WHAT YOU ARE ASKED TO DO - Below are records; how many of their lines contain "Files"? Answer with only the number.

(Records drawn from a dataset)
◆ ◆ ◆ ◆

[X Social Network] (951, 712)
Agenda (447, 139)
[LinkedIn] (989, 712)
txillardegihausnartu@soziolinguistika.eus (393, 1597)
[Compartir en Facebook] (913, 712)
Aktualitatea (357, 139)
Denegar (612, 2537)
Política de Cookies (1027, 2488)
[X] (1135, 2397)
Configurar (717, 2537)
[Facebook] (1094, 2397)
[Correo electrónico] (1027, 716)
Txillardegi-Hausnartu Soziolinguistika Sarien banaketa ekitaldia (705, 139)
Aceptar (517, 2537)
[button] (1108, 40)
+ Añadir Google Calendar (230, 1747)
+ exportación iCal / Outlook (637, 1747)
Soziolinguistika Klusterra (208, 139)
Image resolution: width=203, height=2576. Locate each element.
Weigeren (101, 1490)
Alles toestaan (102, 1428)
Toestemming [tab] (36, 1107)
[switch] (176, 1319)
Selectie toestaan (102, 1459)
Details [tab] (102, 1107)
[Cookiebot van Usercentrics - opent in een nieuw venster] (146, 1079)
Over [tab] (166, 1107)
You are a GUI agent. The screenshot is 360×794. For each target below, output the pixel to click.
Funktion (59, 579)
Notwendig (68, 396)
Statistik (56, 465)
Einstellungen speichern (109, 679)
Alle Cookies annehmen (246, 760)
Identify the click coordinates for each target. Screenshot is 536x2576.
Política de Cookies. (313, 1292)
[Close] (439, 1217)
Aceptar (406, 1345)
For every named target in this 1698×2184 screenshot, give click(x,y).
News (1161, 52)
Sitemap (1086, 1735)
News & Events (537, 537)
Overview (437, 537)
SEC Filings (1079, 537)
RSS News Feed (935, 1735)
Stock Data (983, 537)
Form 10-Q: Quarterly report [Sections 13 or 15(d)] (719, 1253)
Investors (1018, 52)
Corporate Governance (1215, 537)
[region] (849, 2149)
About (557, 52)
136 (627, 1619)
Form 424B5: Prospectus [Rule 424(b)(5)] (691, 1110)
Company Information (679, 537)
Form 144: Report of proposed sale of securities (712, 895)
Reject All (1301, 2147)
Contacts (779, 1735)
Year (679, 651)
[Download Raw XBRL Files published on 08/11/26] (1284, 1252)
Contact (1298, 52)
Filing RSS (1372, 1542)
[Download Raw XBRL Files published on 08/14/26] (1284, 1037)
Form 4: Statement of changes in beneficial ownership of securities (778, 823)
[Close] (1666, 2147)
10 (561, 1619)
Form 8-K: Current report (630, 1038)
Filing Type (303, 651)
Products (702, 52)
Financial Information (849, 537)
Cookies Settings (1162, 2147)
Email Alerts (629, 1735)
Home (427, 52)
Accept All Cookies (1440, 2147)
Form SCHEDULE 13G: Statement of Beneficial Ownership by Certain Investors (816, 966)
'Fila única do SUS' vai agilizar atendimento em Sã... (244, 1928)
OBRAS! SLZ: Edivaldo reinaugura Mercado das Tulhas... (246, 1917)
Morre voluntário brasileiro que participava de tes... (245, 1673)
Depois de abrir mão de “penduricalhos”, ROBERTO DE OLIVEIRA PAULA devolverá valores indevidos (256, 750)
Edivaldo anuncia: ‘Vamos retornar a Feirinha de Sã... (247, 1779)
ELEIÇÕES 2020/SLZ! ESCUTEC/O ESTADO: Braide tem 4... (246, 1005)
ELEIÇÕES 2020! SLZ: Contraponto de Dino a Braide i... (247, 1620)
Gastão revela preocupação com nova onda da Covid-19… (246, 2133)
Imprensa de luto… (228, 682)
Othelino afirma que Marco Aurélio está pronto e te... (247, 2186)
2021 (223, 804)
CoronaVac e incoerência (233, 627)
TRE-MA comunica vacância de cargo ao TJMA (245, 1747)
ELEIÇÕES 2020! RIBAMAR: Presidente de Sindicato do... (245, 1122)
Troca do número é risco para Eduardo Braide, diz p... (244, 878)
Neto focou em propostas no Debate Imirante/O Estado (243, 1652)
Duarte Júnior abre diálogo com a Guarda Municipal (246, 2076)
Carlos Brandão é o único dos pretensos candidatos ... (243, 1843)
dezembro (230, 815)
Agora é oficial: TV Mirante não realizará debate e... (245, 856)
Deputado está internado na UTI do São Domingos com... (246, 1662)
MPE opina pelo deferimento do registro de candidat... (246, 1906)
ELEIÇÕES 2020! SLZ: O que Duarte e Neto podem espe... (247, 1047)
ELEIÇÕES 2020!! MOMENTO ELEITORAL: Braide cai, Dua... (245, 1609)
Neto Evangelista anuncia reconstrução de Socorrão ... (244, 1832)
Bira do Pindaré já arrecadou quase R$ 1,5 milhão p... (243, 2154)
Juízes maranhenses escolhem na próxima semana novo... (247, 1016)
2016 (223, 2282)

◆ ◆ ◆ ◆

ANSWER BOX - 2